Outside of your work, what do you like doing in your free time?
“I enjoy sleeping! I am also a big binge watcher, so I enjoy binge watching Netflix series or Disney plus series. I also like meeting up with friends for brunch.”
Why did you choose your career path?
“When I was younger, I watched a film called ‘Dangerous Method’, which was about therapists and their ways of working. I thought ‘this is so interesting to see the psychological side, how they were supporting the clients, and the different ways they work’, which gave me an interest in the psychology world.
If someone walked up on the street, and asked for some advice about mental health, and you had about 1 min to spare, what would you say?
“I would say ‘it’s okay to feel the way you really feel, don’t let anyone tell you any different, and it’s okay to say no and put yourself first’. There are situations where someone is angry or stressed, and the friend tells them ‘Don’t be angry, or don’t be stressed’, which are not the best things you can do for them. Instead, tell them that ‘it’s ok to feel how you feel, it’s valid considering what you have been through’.
What is the objective of a psychotherapy session in your opinion?
“Clients usually come with a goal, so when we do an assessment with them, we always ask them ‘what do you want to get out of the therapy?’. We have an idea of what might benefit them, but we really need to know what their goal is. Therefore, trying to help the client achieve their goals is one of the objectives. All therapists have different things they prioritise, but for me, the other thing would be empowering the clients, giving them the power and control to show them that they have a lot of value and a lot of worth, which a lot of people don’t recognise because they are told the opposite, but actually they are just as important if not more. ”
When do you think someone should consider psychotherapy?
“If they are stuck in life, if they want a space to talk.
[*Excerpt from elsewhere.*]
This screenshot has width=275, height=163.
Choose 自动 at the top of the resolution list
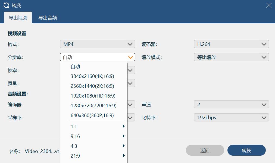pyautogui.click(x=75, y=66)
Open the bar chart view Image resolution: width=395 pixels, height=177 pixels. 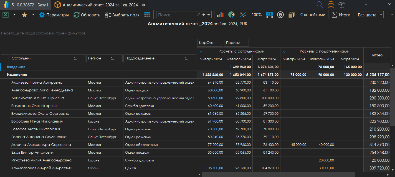click(x=220, y=15)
If you are talking to your friends or family members, you might think ‘I don’t want to worry them, I don’t want to stress them, they’ve got their own things going own’, so a lot of people can be left feeling like they are a burden. Therefore, I think having someone separate to talk to, who they won’t have to worry about being judged can be helpful. Struggling with their mental health to an extent, some people might be in a crisis with their mental health, and for some people therapy might be appropriate, some people may need more primary intervention by a doctor or a psychiatrist. So, I think making that distinction of ‘is therapy is the right choice for you?’, and ‘are you able to sit in sessions and focus?’ is important as well.”
As a psychotherapist, how do you manage to be emotionally available to your clients all the time?
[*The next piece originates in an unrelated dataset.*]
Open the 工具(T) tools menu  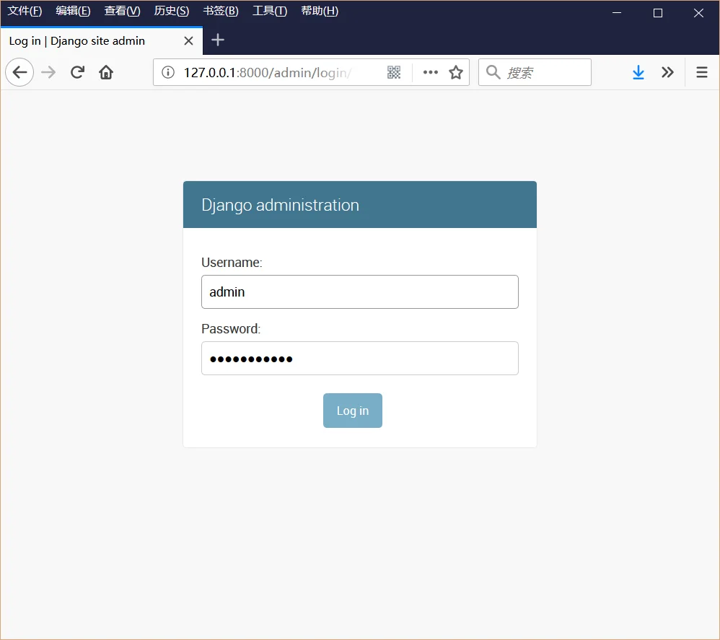tap(270, 11)
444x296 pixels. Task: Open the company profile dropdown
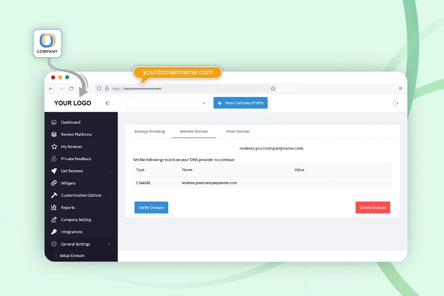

“Supervision is very important. All therapists should be having supervision. Many people have a job where they can go home and talk about it, but because of confidentiality, we don’t talk about clients at home. So, it’s about getting that balance of how do you get that support but not cross the line of confidentiality, and thats why Supervision is so important. ”
How do you manage your stress from work?
“It’s important to have your own coping mechanisms, know what they are and use them when you need to. You also have to have self-awareness. If you don’t have it, you may get mixed up with the client’s feelings. So, I think being aware of you, your health, what helps you, and what doesn’t is important. For me, if I have had a really long day, I would make sure that I have got mini chocolate trifles in my fridge, so that when I am home, I can reward myself.”
What do you like about your job?
“I like the fact that you are changing life, I think it is an amazing work that therapists do. I also like the supportive work environment, if you don’t have that, work can be really stressful. Even if a job is stressful, being in a supportive environment can make a big difference. I like being with the clients, seeing them, and following them on their journeys. It is rewarding, and also an honour that they chose you, and let you in into intimate details of their life.”